What were you doing one year ago today?
This has been one of the consistent marketing taglines that the app Timehop has used to reel people in. The app is super awesome. Every day you can check into the app and see all that you’ve posted on social media on that day in years past, whether that was on Facebook, Twitter, or Instagram.
In recent months however, I have seen how dangerous of an app this can be for me personally (I’m not using this blog post to boycott the app, say that it’s sinful for followers of Christ to use, or anything disproportionately crazy like that). One of my biggest struggles is looking backwards. I don’t blame myself for that, it’s easy to do. It’s easy and natural for me (as well as many others I’m sure) to think about the what used to be, and how life was different back in the day. Nostalgia distorts. Nostalgia is not regret. Nostalgia focuses on the good that used to be and glosses over the difficult. It’s like looking at the past with rose-colored glasses on.
I have wrestled with a sin that I hadn’t been able to put into words but knew was present in my life. This struggle was put to words by the author Jen Wilkin. Jamie and I are reading through her book None Like Him, and as we read through a chapter of it this past Saturday morning, Jen spoke on the idea of ‘sinful nostalgia’:
Sinful nostalgia causes us to idolize a time when life was “better” or “simpler,” resulting in perpetual discontentment with our present circumstance. We may long for a time before bad news of some kind arrived, for a time when our health was better, when our kids were still young, or when a loved one was still alive. Life’s changing seasons can cause a natural longing for the way things used to be, and though it is not necessarily sinful, it can become so. We are allowed to grieve the loss of happy seasons, but we are not allowed to resent their loss. There is a difference between missing the past and coveting the past. The antidote for covetousness is always gratitude: We can combat a sinful love of the past by counting the gifts we have been given in the present.
Wow. As I was reading this section aloud to Jamie on Saturday, I had to stop at the end of this paragraph. This struggle I’ve battled in my heart, especially with post-graduation blues, was called into the light. It’s easy for me to allow my acceptable grief to turn into sinful covetousness of the past.

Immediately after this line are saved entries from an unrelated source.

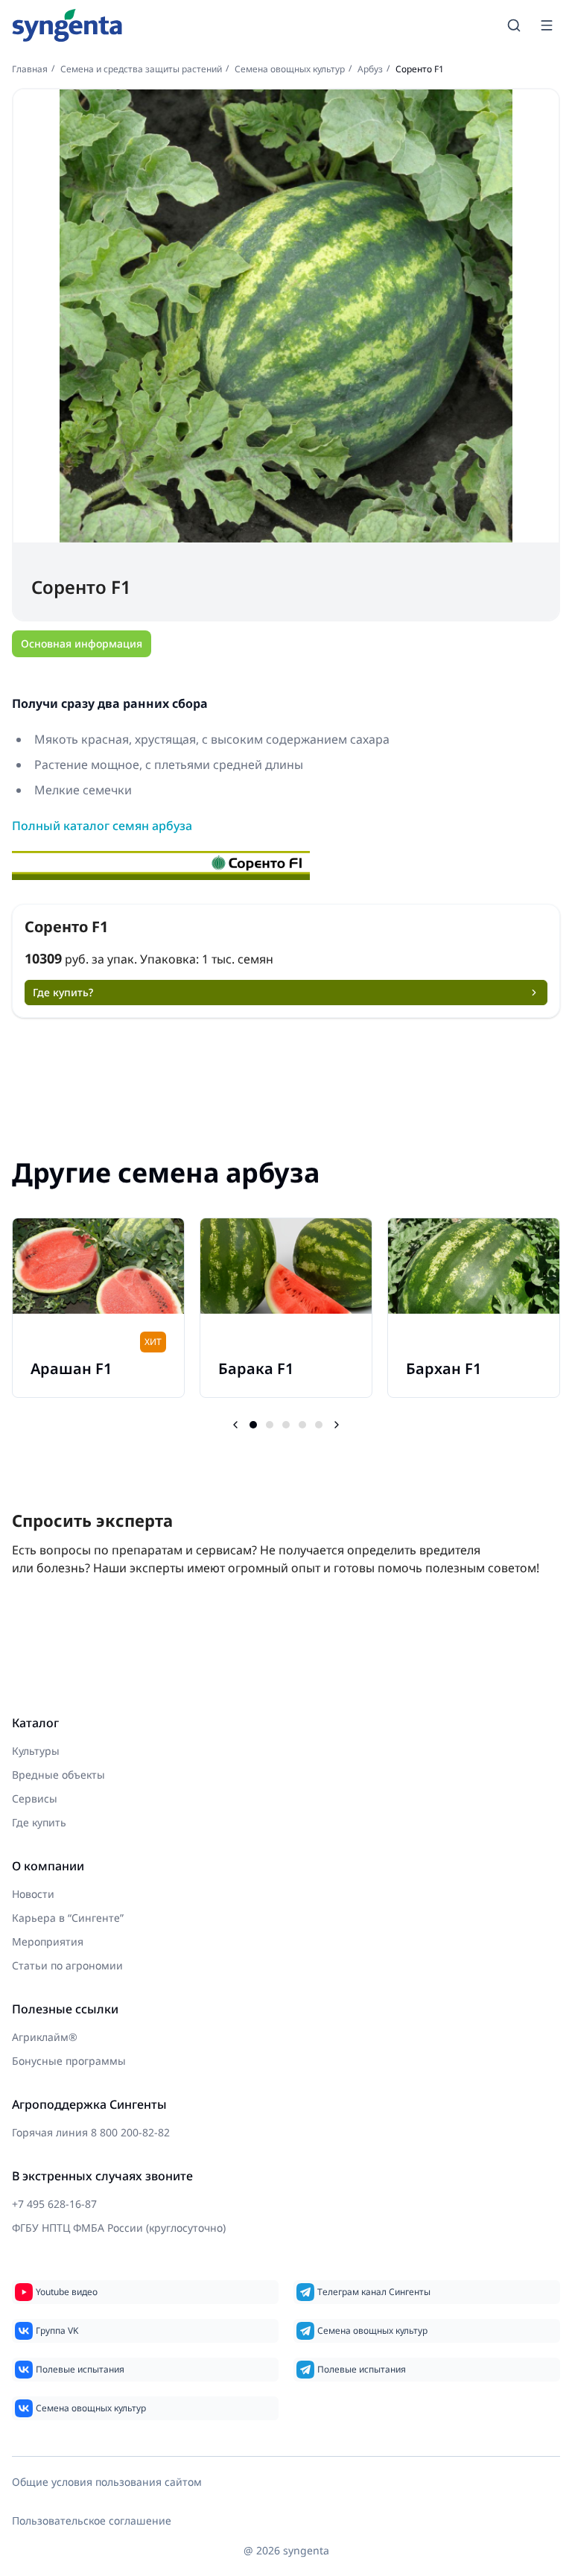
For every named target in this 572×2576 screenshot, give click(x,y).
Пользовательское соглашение (91, 2520)
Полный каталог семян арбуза (102, 825)
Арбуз (370, 69)
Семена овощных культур (290, 69)
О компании (48, 1866)
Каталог (35, 1723)
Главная (30, 69)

It’s laughable how I set myself up for falling into this sinful covetousness. For close to a month, the first thing I would do in the morning when I woke up would be to lay in bed and check my Timehop. I would scroll through posts and pictures of previous years, and immediately my current state would feel insignificant or less than ideal. Immediately my heart would yearn for the ‘better’ time in my life, disregarding all the gifts that God has granted to me daily in the present. As far as the rose-colored glasses are concerned, Timehop does nostalgia’s job for it. Considering I never post on social media about anything negative, all I see from past years is the good.
Not to mention the fact that I might as well be the Israelites in the book of Exodus. God had delivered them from slavery and they responded by grumbling and proclaiming that they’d rather be back in slavery. God has delivered me from ‘slavery’ to different idols and difficult circumstances, and when I long sinfully for the past, that’s me wanting to assert myself right back into the slavery He has rescued me from.
Pay careful attention, then, to how you live – not as unwise people but as wise – making the most of the time, because the days are evil. – Ephesians 5:15-16
The days we have are numbered. They are passing. We are called by God to live wisely in our days, making much of His Name through all that we say and do. Yet I waste my days when I’m living in an attitude of sinful nostalgia.
Jen has it right when she says that the greatest way to combat this is via gratitude and thankfulness. On the extremely rare occasion, I will begin my day by writing in my journal ten things from the previous day that I’m thankful for. This is a wonderful way to begin my day, and it leaves me in awe of God’s generosity as I consider and meditate upon the fact that I deserve absolutely none of the gifts that God so generously pours into my life.
Is everything in my life just the way I want it? By no means (and that is absolutely a good thing). But everything in my life is exactly the way it is for a reason, as God uses each and every day of my existence to bring about my good and His glory.
Don’t fall into the Timehop trap (again, disclaimer: I’m not saying that Timehop is evil or wrong. When used rightly, it can be a wonderful way to reflect on God’s goodness) of wanting the past.
Be grateful for God’s gifts in the present.